A low-noise experiment for the detection of neutron-hidden neutron transitions in the context of braneworlds scenarios

As suggested by several extensions of the standard models of particle physics and cosmology, our visible world could be a 3-brane, embedded in a multidimensional bulk, possibly coexisting with hidden braneworlds.

In this context, in previous works, we introduced a new theoretical approach to investigate the experimental consequences of the existence of other branes. We demonstrated that, at low energy, fermion quantum dynamics in a universe containing two branes can be reduced to the dynamics in a two-sheeted space-time M4 X Z2 whatever the initial brane model. This result allows for particles swapping between two adjacent branes in the bulk.

In 2015, we proposed an experiment to investigate matter swapping between branes by looking at the reappearance of neutrons from a neighboring brane. In this neutron-passing-through-walls experiment, a very bright source of neutrons and a low-background neutron detector separated by a wall are necessary. Neutrons would swap into a sterile state – the state where they are located in another brane – which would be free to cross the wall. Then, the reappearance of neutrons into the detector situated behind the wall was checked.

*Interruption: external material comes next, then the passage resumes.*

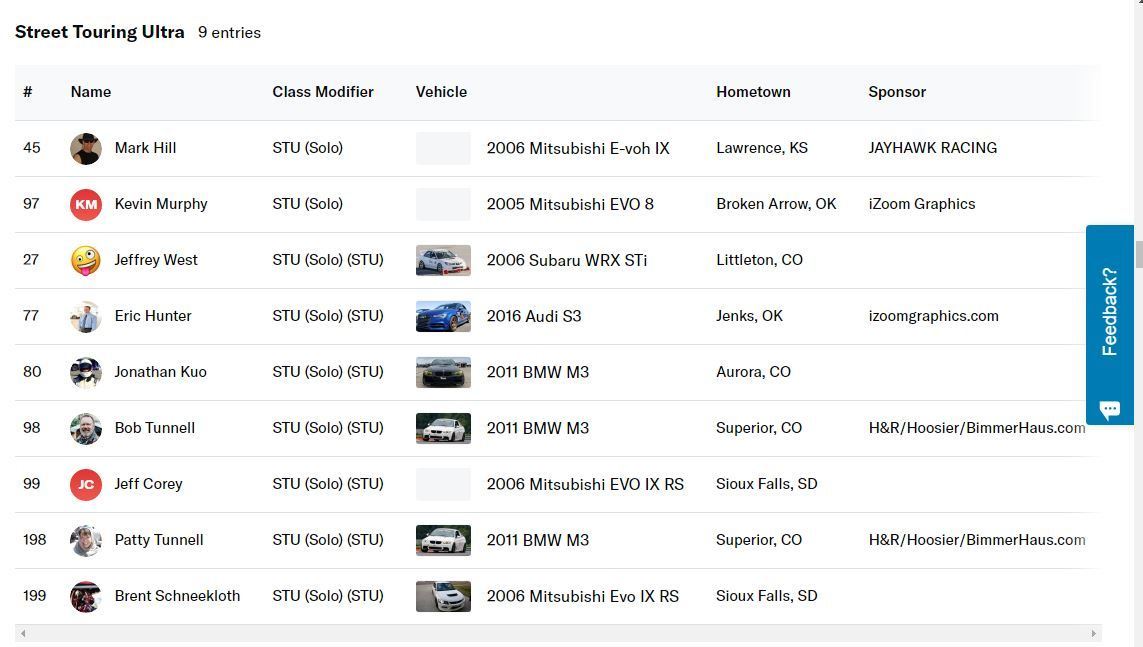The width and height of the screenshot is (1143, 647).
Task: Click the Name column header
Action: click(91, 92)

More technically, a neutron n could transform into a hidden neutron n’ when colliding with a nucleus. From a practical point of view, each collision at a nucleus acts as a quantum measurement and the neutron is reduced either in our, visible, world or in the other, invisible, braneworld (to become a hidden neutron) with a probability p. Hidden neutrons could, therefore, be generated in the moderator medium of a nuclear reactor, where a high flux of neutrons undergoes many elastic collisions. Being located in another braneworld, these hidden neutrons would interact very weakly with matter and freely escape the reactor. However, the reverse swapping process would permit us to detect them – with efficiency also proportional to p – using a usual neutron detector located close to the reactor. The disappearance and reappearance of neutrons due to the swapping between braneworlds would lead to the possibility of neutrons passing through a wall.

After a first experiment in 2015 at the Institut Laue-Langevin (ILL) in Grenoble (France), we extracted the upper limit p < 4.6 × 10 −10 at 95% C.L.. Although we measured a nonzero neutron rate, it must not be considered evidence for hidden neutrons. Indeed, we cannot exclude neutrons leaking through the shielding or secondary particle creation in the device. The residual counting rate was too low to identify the origin of these events precisely. To understand these events, a longer acquisition time would be necessary, as well as measurements with reactor off, in addition to specific simulations. This issue will be considered in the present project MURMUR with the main purpose consisting into a significant improvement of the upper limit on the swapping probability p.

The required skills for this work are the same as for our first experiment. As a consequence, this work takes place in the continuity of the collaborations between the PMR at the University of Namur (Belgium) and the LPSC at the Université Grenoble-Alpes (France). But now, instead of considering the ILL reactor, the BR2 reactor of the SCK·CEN (Mol, Belgium) is under consideration.

While UNamur remains the main contributor to the device building and data analysis, LPSC will be responsible for the main computations about hidden neutron diffusion and will contribute to data analysis. Now, SCK·CEN will provide access to BR2 reactor. In addition, the “reactor physics BR2” group of SCK·CEN will ensure neutron flux computations inside the BR2 reactor, needed for LPSC computations.